From this foundation myth, Mara’s bounty of story begins. She recounts questions posed to the Oracle at Delphi and the soothsayer’s enigmatic answers, and King Agamemnon’s startling blood-spattered murder on his victorious return to Mycenae from Troy. Into her mosaic, Mara scatters an infinite number of Greek-rooted words and traces their origins including poetry, drama, tragedy, comedy, catharsis, fantasy, as well as recurring themes such as hubris and humility, atrocity and retribution, and recurring symbols like the snake and the lion.

As a child the tale Mara loved hearing over and over again was Jason and the Golden Fleece, with its powerful visual images and a crew that included Theseus, Hercules, and Orpheus.  “Each time we visited Volos, the mythical Iolcus where Jason was born, I convinced my parents to stop and help me look for Jason. It’s no wonder,” she added, “that my dad named our first boat Argo, the name of Jason’s boat, and every other thing we owned later on, like the family hotel…”

At the cozy family-run hotel, her brother Makis holds Greek cooking lessons and her dad makes driftwood sculptures (recently on exhibit at a gallery on the island of Mykonos). He also raises ostriches – and her mother manages the place and serves up ostrich egg omelets (one ostrich egg equals about two dozen regular eggs).

Mara is clearly from a warm and hospitable clan.   She reminds people that filo dough, the stuff of baklava and spanokopeta, should be so thin that you can read the newspaper through it. No problem finding a newspaper to test the thesis as Greece boasts at least 20 dailies.

“I love stories of history, too, Mara says. “I also love people – and traveling. For me, tour guiding became a beautiful way to combine them.  Really it was a natural calling.” Tour guiding is also a demanding calling and Mara is often on the road for two or three weeks at a time, leaving little time to work on a book that she refers to with a smile as Misguided in which she good-naturedly describes some of the funniest incidents she’s encountered. “I’m just kidding when I say I’m writing a book,” she says, but no one believes her for a minute.

A graduate of Athens College and Hellenic Open University with a major in Greek civilization, her study and apprenticeship in tour guiding took place in Corfu at the School of Tourist Guides, administered by the Tourism Ministry. The breadth and depth of her knowledge have continued to grow through years of experience and a lifetime of study as archaeological sites are uncovered, and new books revealing startling new findings and ideas come to the fore.

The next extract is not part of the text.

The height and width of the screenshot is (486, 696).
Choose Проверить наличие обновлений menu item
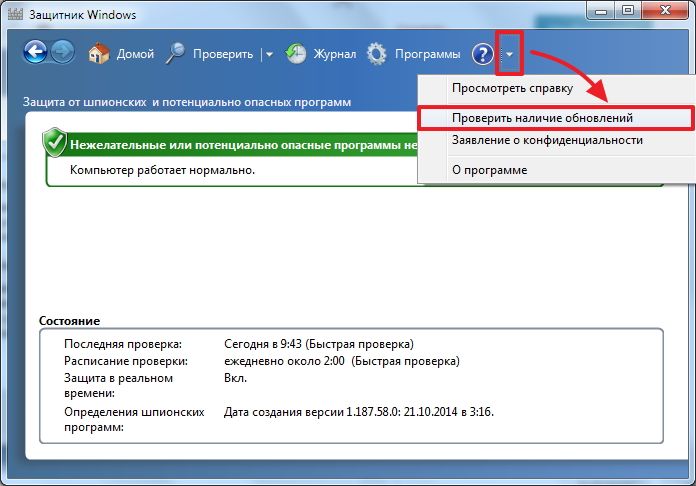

Mara holds fast to friendships made over the years on her tours, including storytellers and book-lovers in Children’s Literature New England (CLNE) and the Greek section of the International Board on Books for Young People (IBBY), both Examined Life kindred organizations, devoted to promoting literature in the lives of children.

Despite the crisis that caused the closing of prominent bookstores and Greece’s popular National Book Center (EKEBI), books have not gone out of fashion for Mara or her country. But for awhile, a pitstop at a service area along the way afforded Mara the best opportunity to buy books as presents for her godchild and her family.

In a country that has comparatively little snowfall, the photograph of Mara’s ersatz snowman housed comfortably in her Athens apartment, represents the incredible hold of books on the Greeks – it’s a sculpture that will never melt.

Books for young and old are also on sale in coffee shops, kiosks, hotels, and piled high on tables on bustling Ermou Street, Athens’ shopping district; and in Santorini at the Atlantis, listed in National Geographic’s top ten world’s most interesting bookstores.

Within the last several years, in Athens, Little Tree Books & Coffee opened on Rovertou Galli, run by a cooperative of eight young people driven by the desire to keep books alive during the economic crisis. Little Tree is sequestered directly behind a busy kiosk, and diagonally across the street from The Examined Life’s Athens home, the Herodion Hotel, itself a readers’ and writers’ paradise with a comfortable living room-like lobby, bookcases on either side of a fireplace, and a remarkable view of the Parthenon and the Acropolis Museum from a rooftop terrace.

At every site, from the most obscure to the most well-known, Mara’s range of knowledge and accompanying wisdom breathes life into antiquity. On bus rides from one site to another, it’s not surprising to hear someone call out, “Tell us a story, Mara,” interrupted only when the bus comes to a full halt because of a turtle or a herd of goats trying to cross the road.

“There’s nothing more authentic than this,” she exclaims.

One 11-year old traveler in Greece on a family trip earlier in the year who had proclaimed himself the all-knowing mythologist of his family said that he finally met someone who knew more about Greek mythology than he did and had something really “cool” to teach him.  “Best thing I’ve heard in a while!” Mara exclaimed.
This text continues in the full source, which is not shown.